→ Exercise goal
Your copy should begin at the line containing "This screenshot has width=576, height=359." and end at the last line of the records below, matching each line exactly and leaving out pictures.

→ Exercise material

=-=-=-=-=

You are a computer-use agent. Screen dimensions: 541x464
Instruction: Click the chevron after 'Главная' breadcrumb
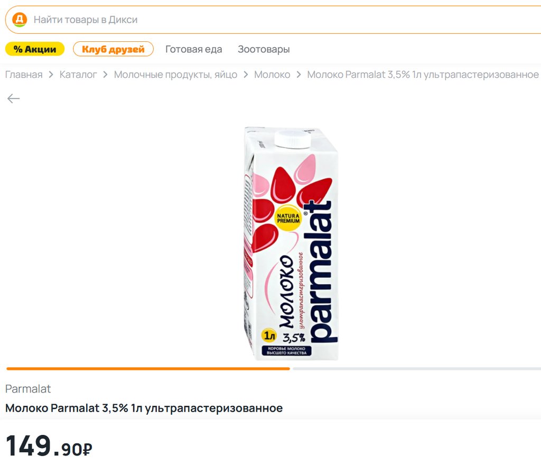[x=51, y=75]
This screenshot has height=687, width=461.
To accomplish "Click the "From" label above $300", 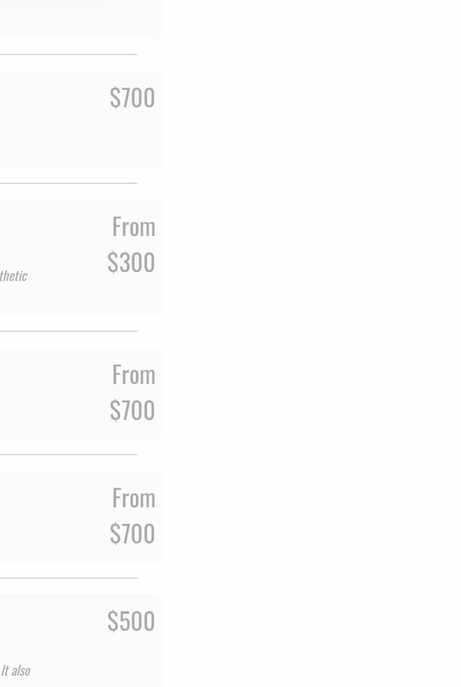I will pos(134,227).
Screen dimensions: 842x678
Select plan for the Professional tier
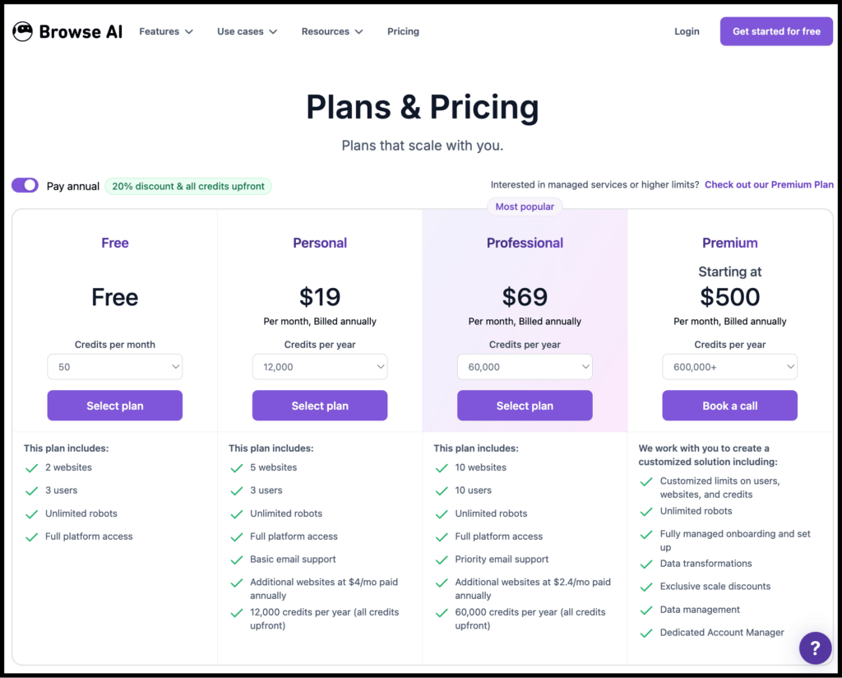coord(524,405)
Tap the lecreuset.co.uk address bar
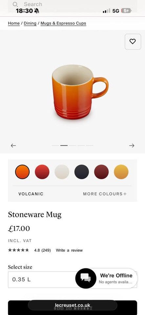This screenshot has width=145, height=315. click(73, 305)
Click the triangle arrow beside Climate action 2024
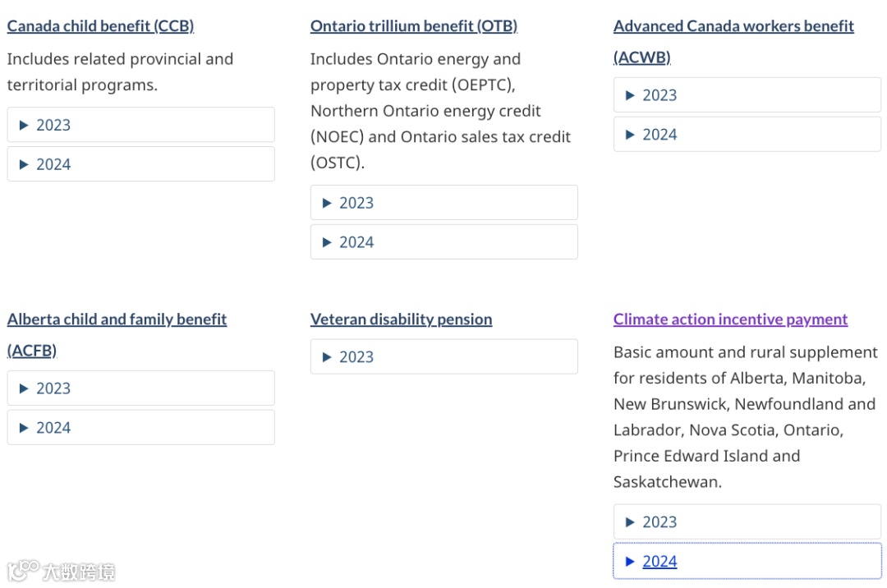This screenshot has height=588, width=887. (x=630, y=562)
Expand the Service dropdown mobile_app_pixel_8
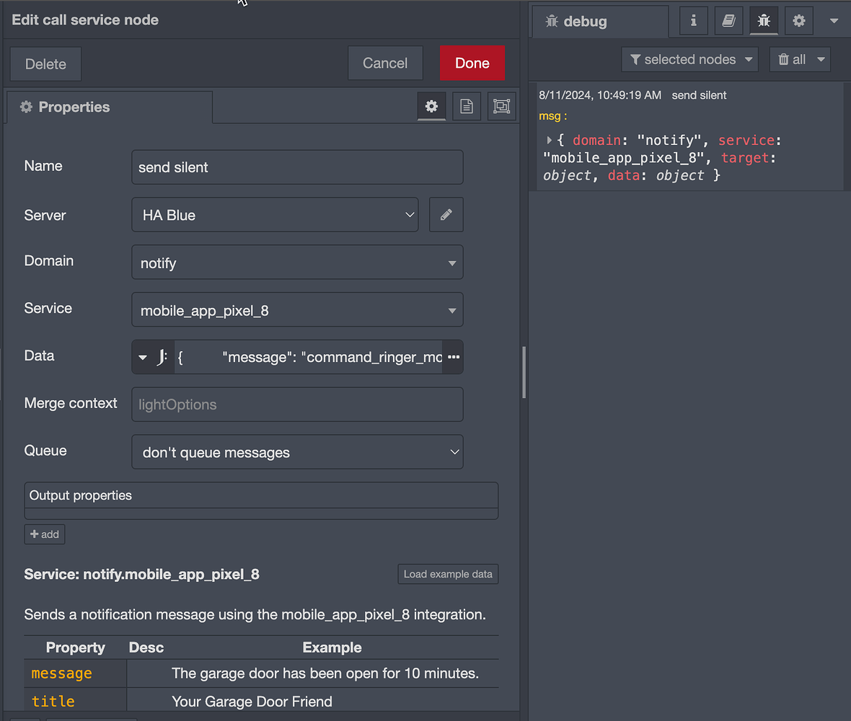 pyautogui.click(x=297, y=311)
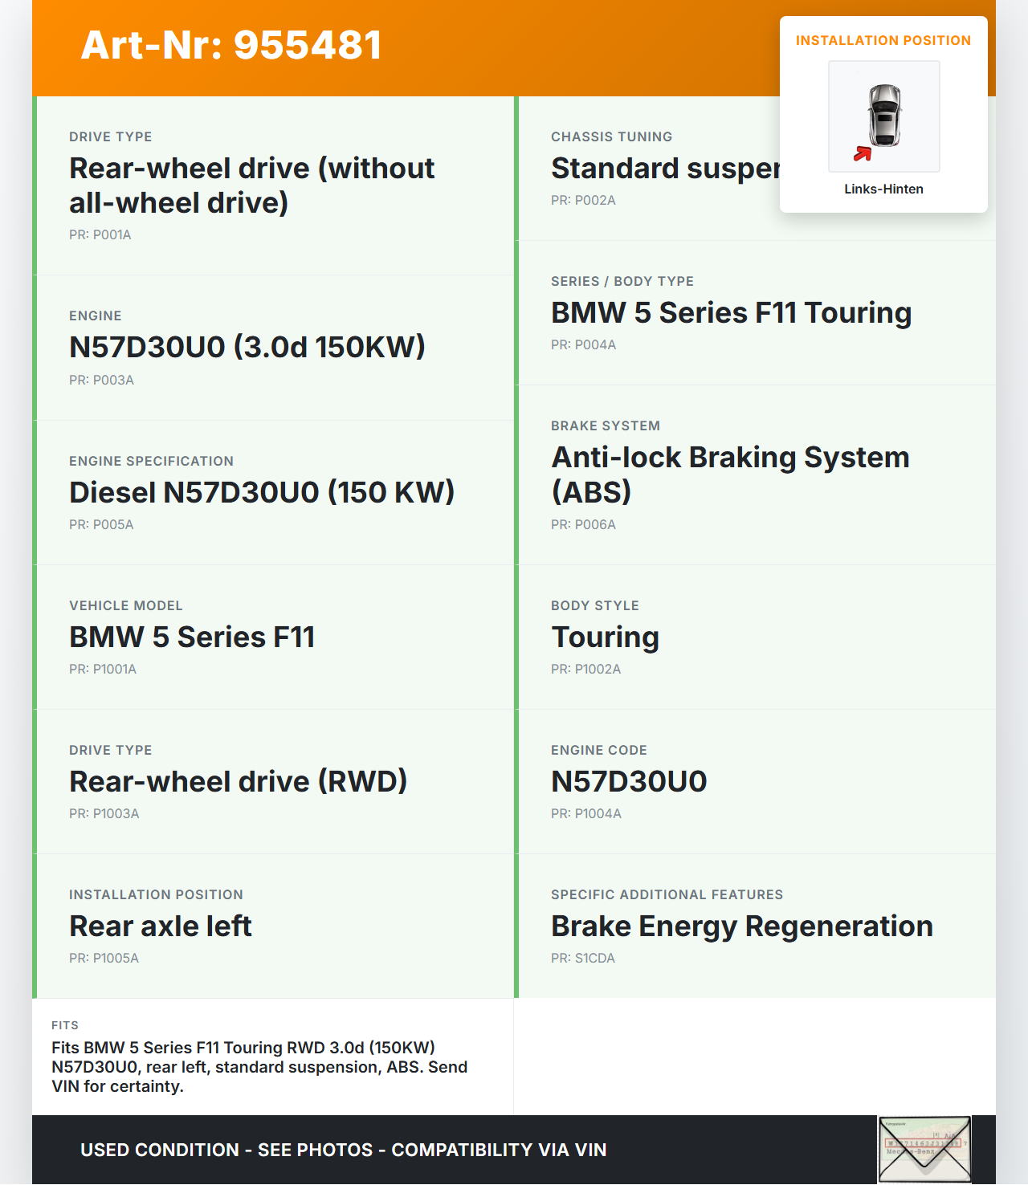The width and height of the screenshot is (1028, 1185).
Task: Click the Art-Nr: 955481 heading
Action: pyautogui.click(x=231, y=45)
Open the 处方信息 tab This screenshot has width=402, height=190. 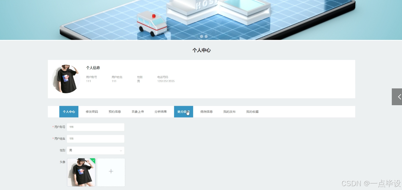[183, 111]
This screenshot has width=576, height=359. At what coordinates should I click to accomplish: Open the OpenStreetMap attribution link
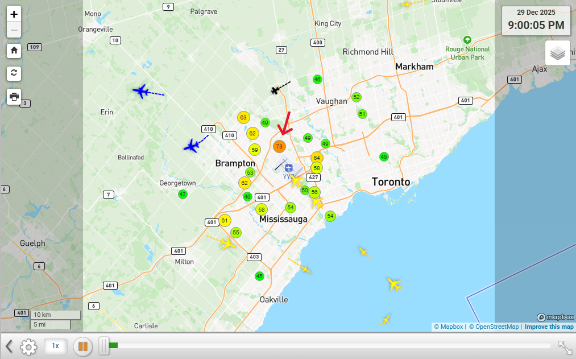point(494,327)
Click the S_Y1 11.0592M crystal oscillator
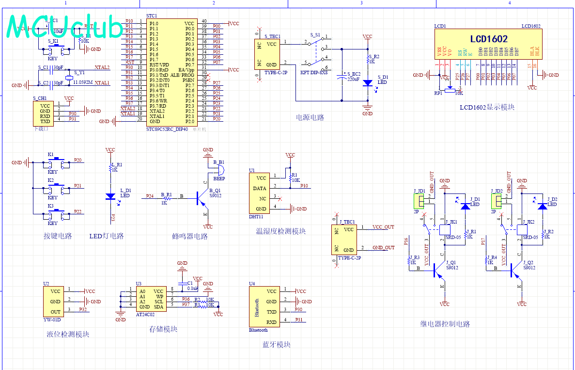The width and height of the screenshot is (575, 370). 69,78
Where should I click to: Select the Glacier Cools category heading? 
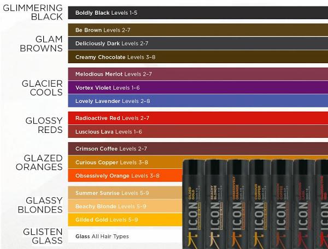(x=38, y=87)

=-=-=-=-=

→ Response
This screenshot has width=576, height=359. At what coordinates should I click to accomplish: Open the OpenStreetMap attribution link
point(494,327)
Click the S_Y1 11.0592M crystal oscillator
The width and height of the screenshot is (575, 370). 69,78
Where should I click to: Select the Glacier Cools category heading? 
(x=38, y=87)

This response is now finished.